SUPPLIED DATA Start Marker

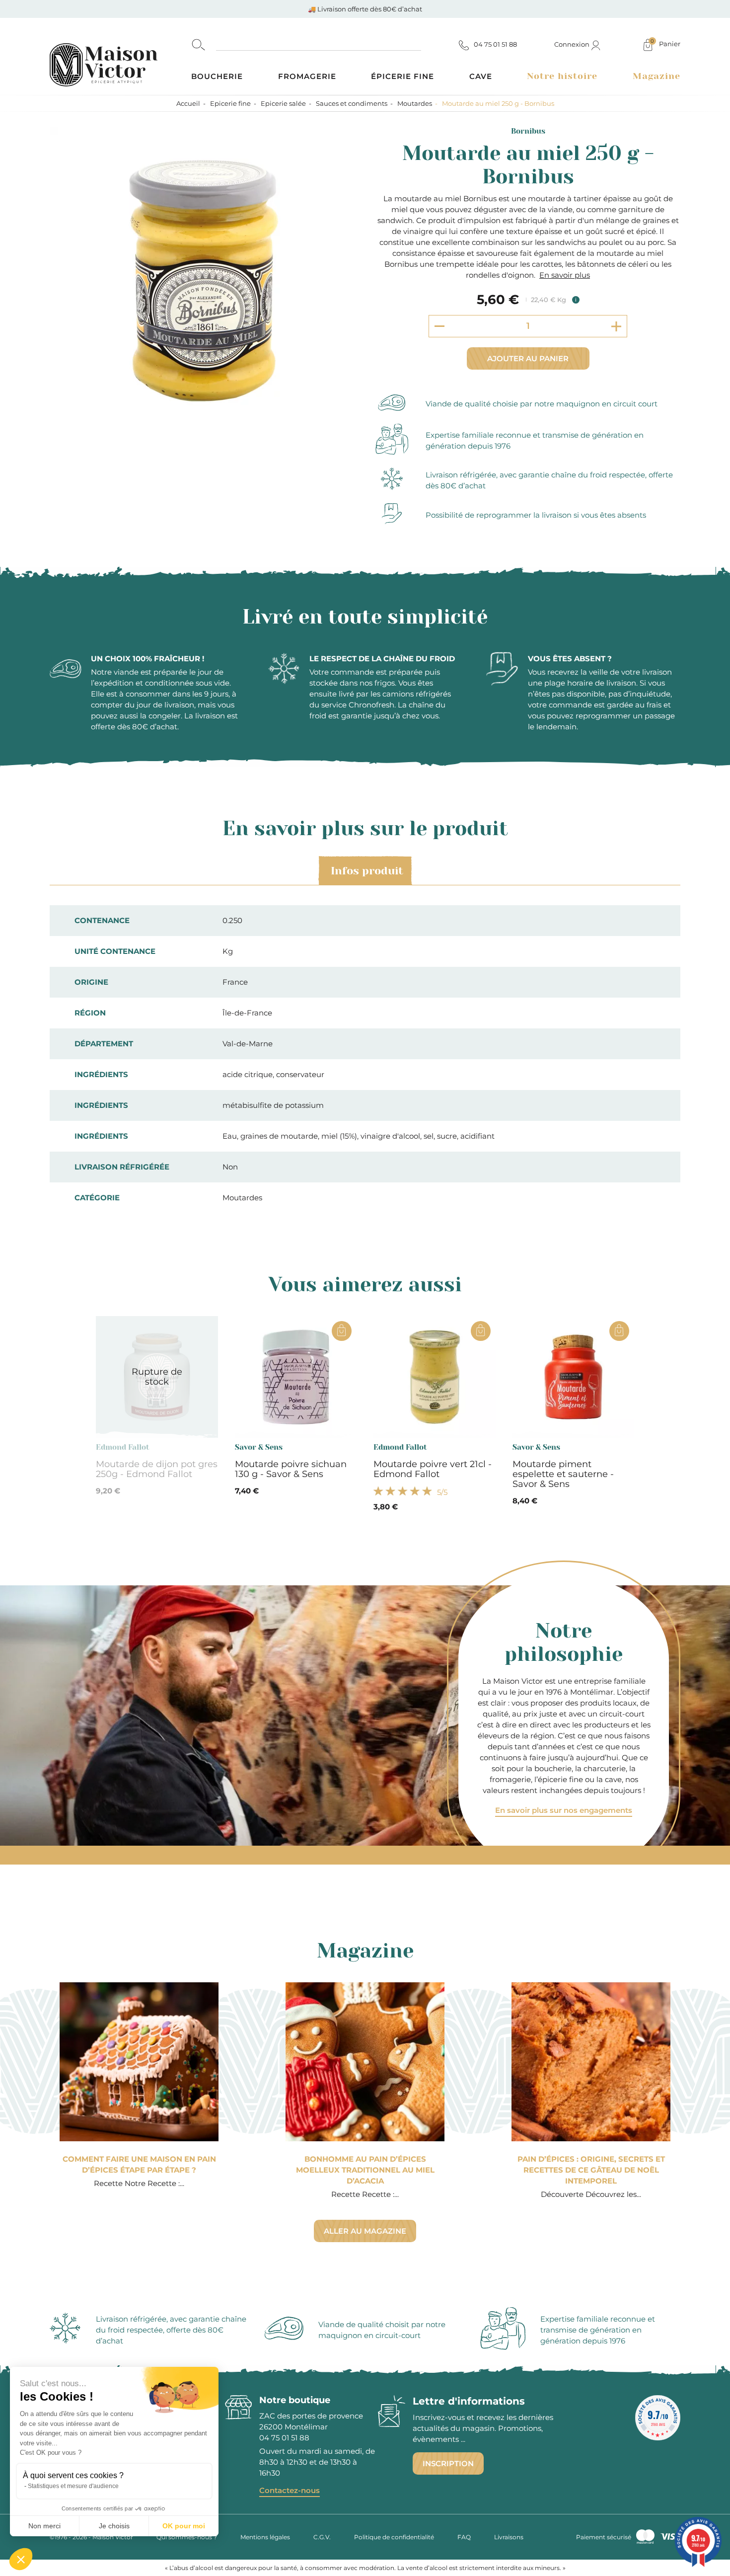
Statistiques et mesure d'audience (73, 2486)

SUPPLIED DATA End Marker
SUPPLIED DATA Start Marker

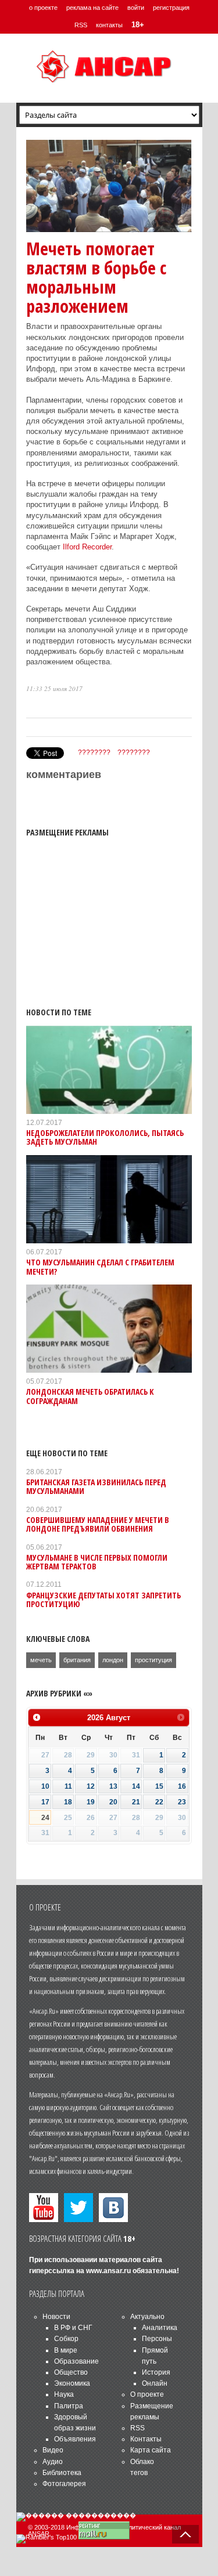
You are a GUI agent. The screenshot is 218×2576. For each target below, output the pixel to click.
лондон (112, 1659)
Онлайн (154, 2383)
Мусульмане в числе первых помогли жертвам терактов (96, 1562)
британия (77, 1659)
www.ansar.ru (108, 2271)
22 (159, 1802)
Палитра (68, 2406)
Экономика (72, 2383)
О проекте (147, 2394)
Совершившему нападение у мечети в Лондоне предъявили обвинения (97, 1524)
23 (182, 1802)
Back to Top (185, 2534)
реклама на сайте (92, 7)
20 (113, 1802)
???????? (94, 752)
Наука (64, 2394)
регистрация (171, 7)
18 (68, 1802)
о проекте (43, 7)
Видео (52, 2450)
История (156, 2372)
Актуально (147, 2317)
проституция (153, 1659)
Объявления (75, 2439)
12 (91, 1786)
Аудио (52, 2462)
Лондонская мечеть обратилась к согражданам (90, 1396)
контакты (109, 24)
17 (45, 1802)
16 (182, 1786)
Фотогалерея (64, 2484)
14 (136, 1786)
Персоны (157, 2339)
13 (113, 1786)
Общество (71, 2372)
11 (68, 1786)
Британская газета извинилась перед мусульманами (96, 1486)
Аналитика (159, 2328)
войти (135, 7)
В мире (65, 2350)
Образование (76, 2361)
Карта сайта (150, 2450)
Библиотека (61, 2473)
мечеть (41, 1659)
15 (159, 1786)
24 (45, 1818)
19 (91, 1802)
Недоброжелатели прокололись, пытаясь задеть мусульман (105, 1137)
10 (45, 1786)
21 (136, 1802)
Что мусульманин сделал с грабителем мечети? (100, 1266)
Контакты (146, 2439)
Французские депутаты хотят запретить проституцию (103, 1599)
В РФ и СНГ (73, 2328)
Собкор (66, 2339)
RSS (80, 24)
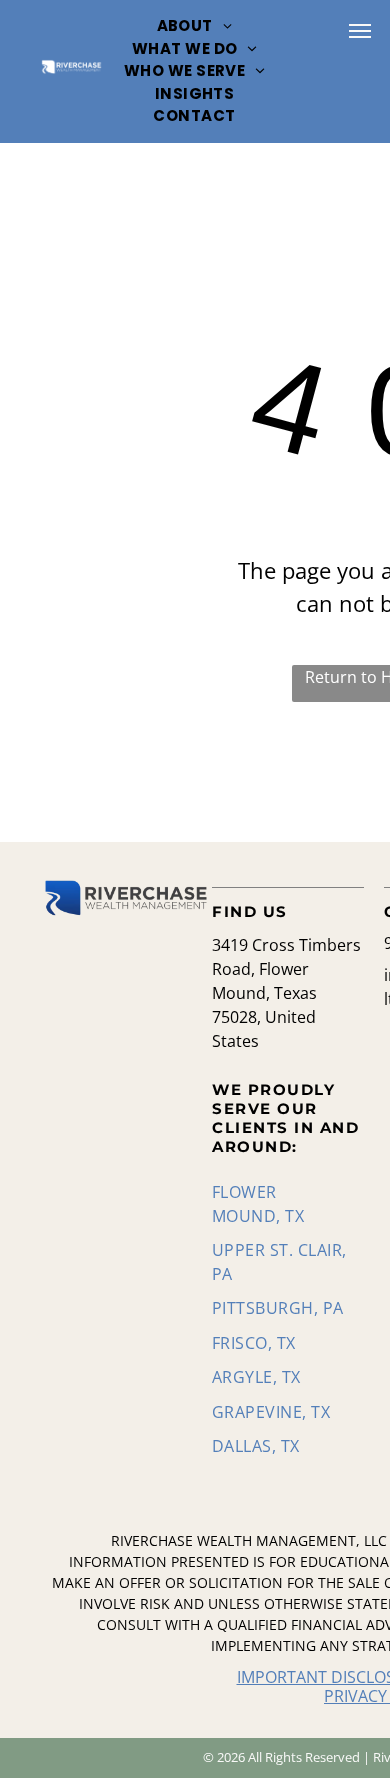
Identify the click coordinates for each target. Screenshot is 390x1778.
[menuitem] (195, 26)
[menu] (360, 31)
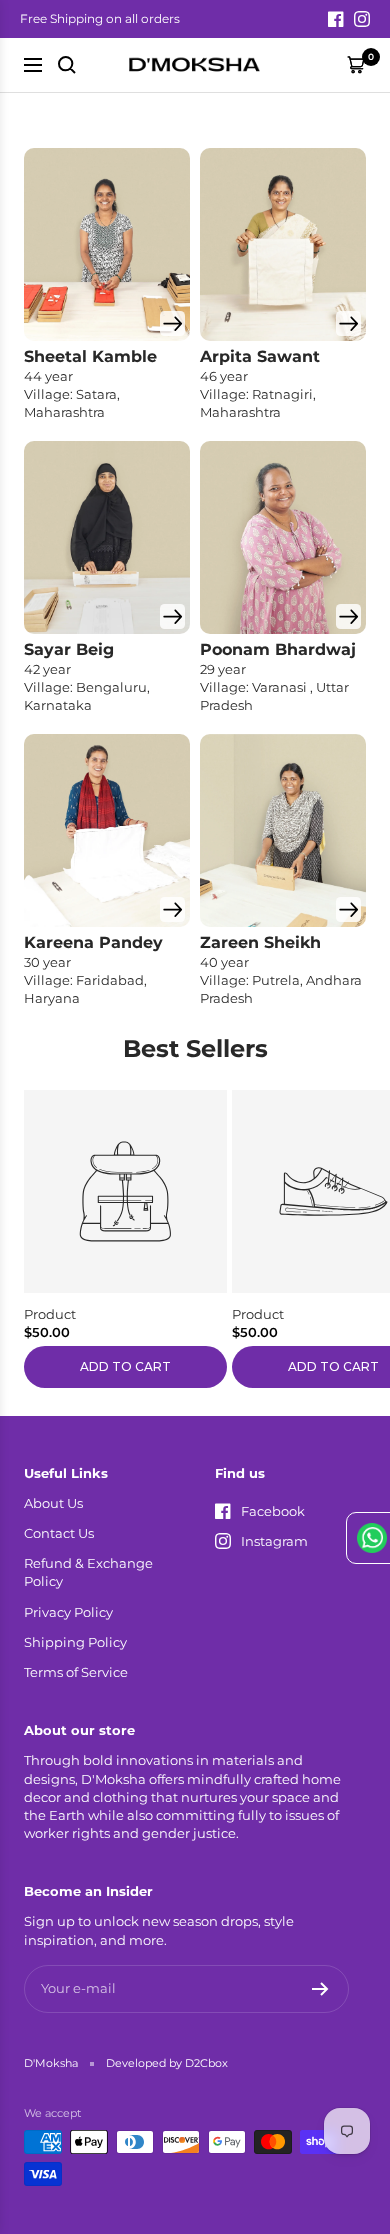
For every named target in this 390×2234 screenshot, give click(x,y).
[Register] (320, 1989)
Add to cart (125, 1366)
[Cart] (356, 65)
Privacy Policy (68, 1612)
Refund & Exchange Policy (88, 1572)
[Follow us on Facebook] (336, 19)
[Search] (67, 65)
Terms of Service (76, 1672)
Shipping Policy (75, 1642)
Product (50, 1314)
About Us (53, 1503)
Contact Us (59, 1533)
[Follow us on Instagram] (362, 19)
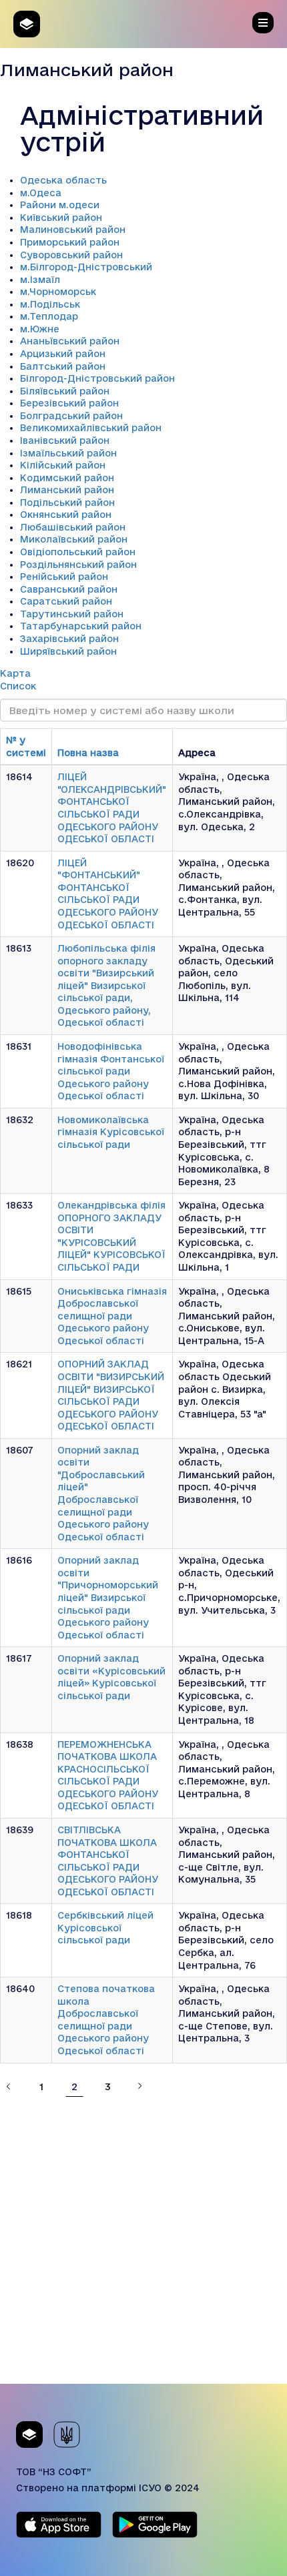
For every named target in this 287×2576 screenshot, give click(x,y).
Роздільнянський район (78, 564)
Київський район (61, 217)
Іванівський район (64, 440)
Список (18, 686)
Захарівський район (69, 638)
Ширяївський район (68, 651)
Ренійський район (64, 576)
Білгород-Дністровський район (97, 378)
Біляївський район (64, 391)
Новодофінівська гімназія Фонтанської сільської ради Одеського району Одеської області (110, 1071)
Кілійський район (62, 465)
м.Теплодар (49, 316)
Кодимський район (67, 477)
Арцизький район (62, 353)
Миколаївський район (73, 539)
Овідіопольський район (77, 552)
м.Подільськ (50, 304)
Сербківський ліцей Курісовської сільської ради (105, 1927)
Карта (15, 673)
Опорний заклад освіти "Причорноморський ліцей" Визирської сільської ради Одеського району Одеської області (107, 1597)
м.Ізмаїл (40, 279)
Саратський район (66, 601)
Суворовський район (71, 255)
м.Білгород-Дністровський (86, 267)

SUPPLIED DATA End Marker

▸ **WHAT TO WORK ON**: Across the entries, how many lines contain "ліцей"? Reply with the number only.

▸ **OUTPUT OF THE EXERCISE**: 2